In a baby under a month old, and especially in the first days of life, a continuous refusal to eat requires medical consultation on the same day, and sometimes immediately. Warning signs include unusual sleepiness, lethargy, fever or low temperature, worsening jaundice, fewer wet diapers than expected, repeated vomiting, rapid breathing, unusual crying, weight loss, blood in the stool, dry mouth, or a strong parental feeling that something is wrong. In a very small baby, if 4 to 5 hours have passed without eating and they do not manage to eat despite calm attempts, do not continue to struggle at home. Turn to a pediatrician, Tipat Halav, a medical hotline, or an emergency room according to the severity of the situation.
Also during periods of growth spurts, around the age of several weeks and later in the first months, babies may ask to eat more frequently. Parents sometimes interpret this as evidence that there is not enough milk, but it is usually a natural mechanism: More frequent nursing signals the mother's body to produce more milk. After a day or two, the pattern may change again. Therefore, there is no need to be alarmed by every evening of cluster feeding, as long as the baby is vital, calms down between feedings, produces urine, and gains weight.
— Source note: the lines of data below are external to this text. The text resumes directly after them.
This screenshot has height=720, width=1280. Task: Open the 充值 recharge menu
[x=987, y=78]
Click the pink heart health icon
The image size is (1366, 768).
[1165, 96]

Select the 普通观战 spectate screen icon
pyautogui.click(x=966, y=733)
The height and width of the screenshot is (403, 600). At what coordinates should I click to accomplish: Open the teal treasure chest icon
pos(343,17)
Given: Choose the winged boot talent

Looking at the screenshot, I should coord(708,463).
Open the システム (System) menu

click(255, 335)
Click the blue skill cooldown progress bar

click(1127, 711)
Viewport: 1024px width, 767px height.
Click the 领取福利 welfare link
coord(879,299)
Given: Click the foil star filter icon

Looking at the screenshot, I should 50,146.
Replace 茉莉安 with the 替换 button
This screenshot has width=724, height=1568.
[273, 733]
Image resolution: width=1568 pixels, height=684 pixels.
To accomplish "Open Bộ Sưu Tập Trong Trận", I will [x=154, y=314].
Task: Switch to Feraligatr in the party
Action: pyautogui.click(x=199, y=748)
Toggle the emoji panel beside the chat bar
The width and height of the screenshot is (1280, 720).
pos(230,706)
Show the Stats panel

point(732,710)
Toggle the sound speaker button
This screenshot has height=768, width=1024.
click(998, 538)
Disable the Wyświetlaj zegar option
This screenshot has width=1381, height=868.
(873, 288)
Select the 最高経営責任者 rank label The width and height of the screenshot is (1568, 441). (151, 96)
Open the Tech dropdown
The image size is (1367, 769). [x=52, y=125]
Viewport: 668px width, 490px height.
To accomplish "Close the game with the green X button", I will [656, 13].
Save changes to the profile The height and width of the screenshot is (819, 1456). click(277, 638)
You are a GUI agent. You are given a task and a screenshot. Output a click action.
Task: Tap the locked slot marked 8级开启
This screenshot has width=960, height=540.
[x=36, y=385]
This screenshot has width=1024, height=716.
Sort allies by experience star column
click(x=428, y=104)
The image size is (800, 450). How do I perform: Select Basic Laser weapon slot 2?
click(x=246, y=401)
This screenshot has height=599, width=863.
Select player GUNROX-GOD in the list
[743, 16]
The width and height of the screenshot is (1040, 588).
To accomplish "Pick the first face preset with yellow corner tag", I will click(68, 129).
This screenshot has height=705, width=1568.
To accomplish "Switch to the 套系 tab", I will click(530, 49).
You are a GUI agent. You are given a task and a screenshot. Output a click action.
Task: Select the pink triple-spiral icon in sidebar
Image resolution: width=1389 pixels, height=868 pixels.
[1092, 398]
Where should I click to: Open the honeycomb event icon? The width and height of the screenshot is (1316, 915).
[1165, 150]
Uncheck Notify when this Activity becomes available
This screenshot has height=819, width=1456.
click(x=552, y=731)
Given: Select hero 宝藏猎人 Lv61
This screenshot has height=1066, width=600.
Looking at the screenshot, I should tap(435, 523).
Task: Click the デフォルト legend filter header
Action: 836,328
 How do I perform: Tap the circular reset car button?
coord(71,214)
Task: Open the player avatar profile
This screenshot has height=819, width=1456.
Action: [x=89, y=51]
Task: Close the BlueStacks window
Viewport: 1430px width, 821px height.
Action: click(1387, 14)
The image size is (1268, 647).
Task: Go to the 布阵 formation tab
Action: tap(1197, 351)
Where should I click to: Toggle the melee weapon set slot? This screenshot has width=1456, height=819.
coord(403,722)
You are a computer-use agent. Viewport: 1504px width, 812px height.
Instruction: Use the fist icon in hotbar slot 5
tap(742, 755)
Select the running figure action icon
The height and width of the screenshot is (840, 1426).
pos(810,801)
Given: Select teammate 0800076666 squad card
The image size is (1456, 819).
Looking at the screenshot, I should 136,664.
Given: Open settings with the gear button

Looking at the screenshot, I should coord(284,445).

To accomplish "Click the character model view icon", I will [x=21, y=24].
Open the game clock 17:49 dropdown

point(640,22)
The message to parents is simple, but not always easy to implement: Offer food, do not force food. Soothe first, feed later. Look at the baby, not just the clock. A healthy baby who shows signs of hunger and satiety, gains weight, and produces urine, does not have to fit into a rigid chart. On the other hand, a soft baby who repeatedly refuses to eat is not "spoiled" and does not need to be "defeated" with a bottle. A continuous refusal to eat is a clinical sign that requires a pause, inspection, and evaluation.